■ ENTRIES PROVIDED
_____

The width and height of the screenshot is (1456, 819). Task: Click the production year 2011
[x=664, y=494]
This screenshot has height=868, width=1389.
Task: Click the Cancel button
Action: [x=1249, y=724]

_____

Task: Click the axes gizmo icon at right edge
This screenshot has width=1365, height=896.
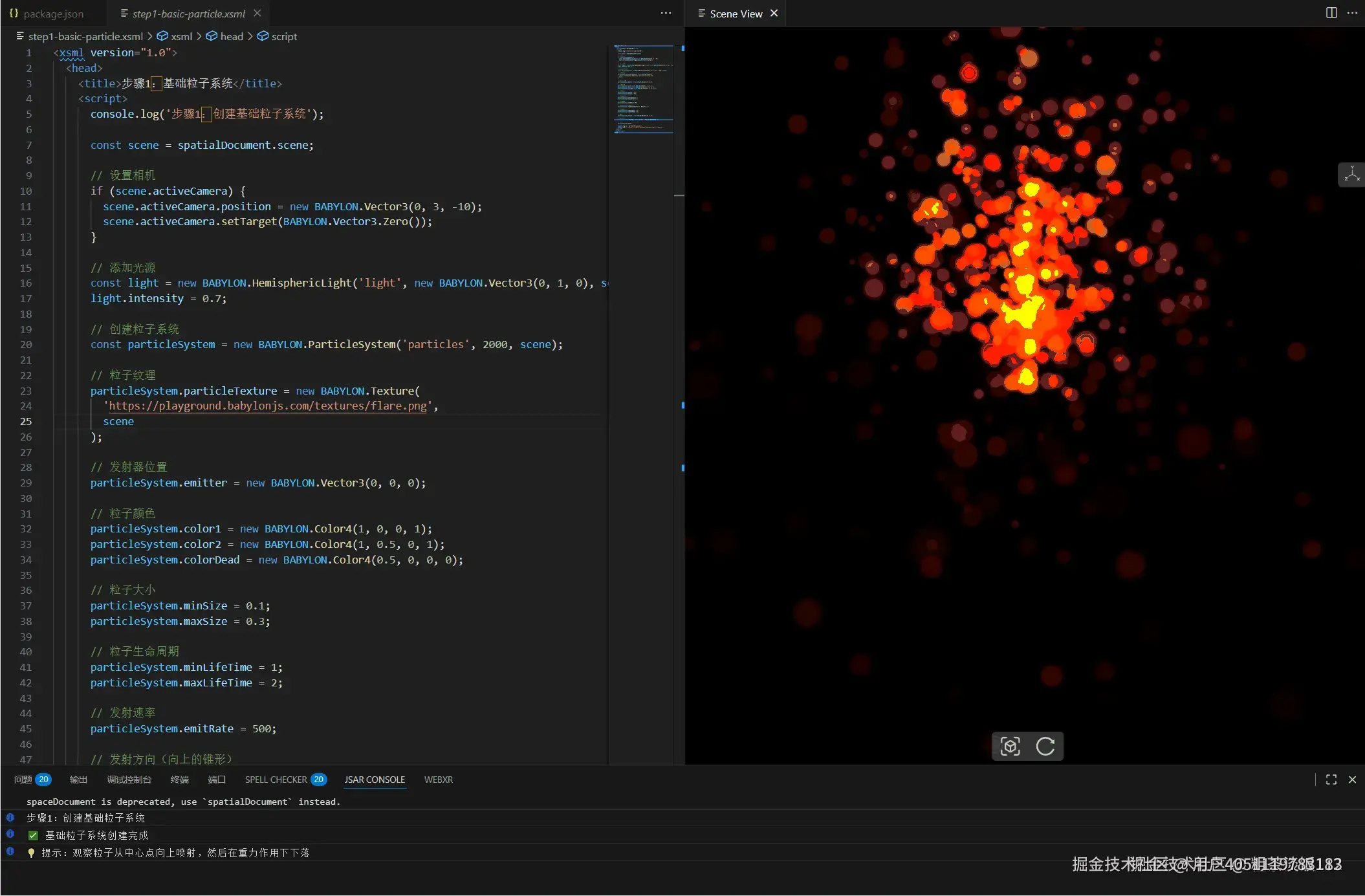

_____

■ WHAT IS NEEDED
Beginning with the line holding "Task: Click the axes gizmo icon at right edge" and ending with the line holding "This screenshot has width=1365, height=896.", write out the stretch of material above exactly; add no further lines.

■ RESPONSE TO THIS TASK
Task: Click the axes gizmo icon at right edge
This screenshot has width=1365, height=896.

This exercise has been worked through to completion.